You've heard of the buzzwords Kaizen, Six Sigma, Lean, JIT, and others. They get into the headlines because they are touted as ways to redefine businesses and save companies. Without question, these are valuable tools that manufacturers can implement to maximize profitability. However, one of the most underused tools in the product-launch toolbox that has proven to yield significant and positive results is Design for Manufacturability — DFM.

It's overlooked and undervalued yet can add significantly to the bottom line. For example, a DFM benefit shows up indirectly in terms of improved quality and consistent delivery, as well as directly in terms of reduced costs.

Sadly, many organizations treat DFM as an asterisk on the new-product-launch road map. The million-dollar question is when in the development cycle do you engage manufacturing in DFM activities?

Unfortunately, it is easy to fall into the trap of letting manufacturing engineers evaluate designs late in their development process. The best approach is to engage manufacturers in the design right at the beginning of project. Design and manufacturing engineers must foster a symbiotic relationship for a best design, and it should start as early as the ideation stage. As a general rule, once ideas transfer out of the ideation phase and into CAD models, it is too late. After drafting an idea, an inherent level of inertia squelches the acceptance of valuable ideas from the manufacturing team. A more effective approach is to collectively brainstorm as a group that includes skilled manufacturing engineers to manifest the design at its earliest stage.

A few practical examples

These few ideas suggest what to consider in the group discussions of a DFM program.

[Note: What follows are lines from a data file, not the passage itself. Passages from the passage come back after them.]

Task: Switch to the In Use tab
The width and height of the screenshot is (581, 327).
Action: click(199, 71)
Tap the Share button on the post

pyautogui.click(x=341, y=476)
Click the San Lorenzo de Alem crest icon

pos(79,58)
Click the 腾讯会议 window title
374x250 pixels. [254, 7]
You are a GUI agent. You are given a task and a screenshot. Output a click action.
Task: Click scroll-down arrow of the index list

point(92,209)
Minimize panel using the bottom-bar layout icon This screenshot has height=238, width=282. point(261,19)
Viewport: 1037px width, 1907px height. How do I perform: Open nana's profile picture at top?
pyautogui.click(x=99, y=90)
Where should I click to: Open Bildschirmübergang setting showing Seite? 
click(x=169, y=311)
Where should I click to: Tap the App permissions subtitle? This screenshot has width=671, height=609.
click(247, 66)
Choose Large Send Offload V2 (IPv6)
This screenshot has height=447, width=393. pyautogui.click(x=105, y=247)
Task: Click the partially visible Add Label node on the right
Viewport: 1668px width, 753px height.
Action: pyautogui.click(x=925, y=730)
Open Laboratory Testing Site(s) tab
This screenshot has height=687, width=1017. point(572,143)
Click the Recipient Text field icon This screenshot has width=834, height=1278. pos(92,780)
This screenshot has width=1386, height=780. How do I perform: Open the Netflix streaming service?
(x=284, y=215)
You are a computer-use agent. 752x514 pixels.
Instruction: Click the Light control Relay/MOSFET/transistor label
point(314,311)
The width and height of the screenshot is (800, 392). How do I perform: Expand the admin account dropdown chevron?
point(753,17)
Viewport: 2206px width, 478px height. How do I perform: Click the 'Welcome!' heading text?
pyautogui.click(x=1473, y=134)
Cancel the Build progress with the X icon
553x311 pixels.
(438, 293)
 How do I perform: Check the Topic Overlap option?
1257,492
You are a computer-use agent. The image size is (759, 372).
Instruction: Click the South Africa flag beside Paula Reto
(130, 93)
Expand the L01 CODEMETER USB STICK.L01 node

Design for ease of assembly, speed, and simplicity. On the manufacturing floor, time is money. Design resources are essentially a fixed cost once the budget is locked. However, depending on the lifecycle and volumes of the product being designed, costs avoided or removed from the product during manufacturing are apparent over the entire life of production. Given adequate sales volumes, the amount of cumulative savings per finished good can far outweigh the cost of the design resources required to produce the savings.

Designing for ease of assembly and time considerations include incorporating component features to assist with the location and translation of parts during assembly whether it is by hand or machine. An objective is to handle components in the same orientation for each production cycle. Without some locating geometry in the component, automation would not be as feasible. In addition, component features should be designed to provide proper part orientation for nesting, fixturing, or directed assembly to ensure that assemblies can only be put together only one way. Time lost by the operator determining proper component alignment is undesirable.

Fool proof the design. It is imperative to design parts with features that prohibit them from being assembled in any other orientation than the one needed. Products are destined for disaster in mass production when components do not have inherent poka-yoke (Japanese for fool-proofing) features for critical product attributes and require that assemblers use only their own judgment in the process. Mating component surfaces, joints, or interfaces in the product design should be considered for fool-proofing. Mating parts should be designed to couple in only one orientation regardless if using hand assembly or automation.

Design for assembly consistency and repeatability. Even great engineers can create products that are impossible to process consistently and repeatedly. Avoid variation at all costs when considering component and process stability, and reproducibility. Choose design options that eliminate or minimize component and process variation.

For example, if a design requires coupling two injection-molded components, the design team should design snap-fit features into the components rather than bonding with an adhesive. Why? First, because the time to snap fit two pieces is less than applying the adhesive and curing. Second, snap fits avoid application variations such as adhesive voids, or an operator applying adhesive to the wrong place. The benefits in this example are a reduction in cycle time and labor cost, as well as reduction in cost of quality often charged to scrap and rework.

Use off-the-shelf parts instead of those custom designed and built. Design teams should make material choices and use known stable parts to minimize complexity in design and assembly. Using off-the-shelf parts can significantly reduce inventory and final assembly costs. Such components let the manufacturing operation reduce minimum order quantities and inventory storage space, and increase the number of inventory turns.

Trim the bill of material. Total product costs rise with the number of parts in the bill of material. Every design should be reviewed at regular intervals with a fresh-eyes analysis of the product to identify components that can be combined or eliminated. In addition, the design team should consistently review product requirements or goals at regular intervals to ensure that critical design features are not overlooked. These activities can eliminate a situation near launch in which a design must be modified to include an additional feature or function, or eliminate interferences because someone misunderstood the requirements.

This list of DFM activities is not all inclusive, but it describes core DFM activities for most product launches. Each item is valuable, but engaging them later in the design process diminishes their effectiveness.

Assessing the impact that design has on manufacturing is critical when considering the long term quality, costs, and delivery of a new product. Many quality, cost, and delivery issues that occur post-launch are reduced with an efficient product design. The sooner the manufacturing engineering staff is involved in the product development cycle, the better are results for the company.

Of course, manufacturing and design teams share the same goal — to maximize profitability for the company. But it is impossible to achieve this goal with each department working independent of the other. When you hear the phrase, “manufacturing will have to figure that out”, you've found a culture that keeps projects from earning maximum results. Those only come from working in a partnership capacity from the start.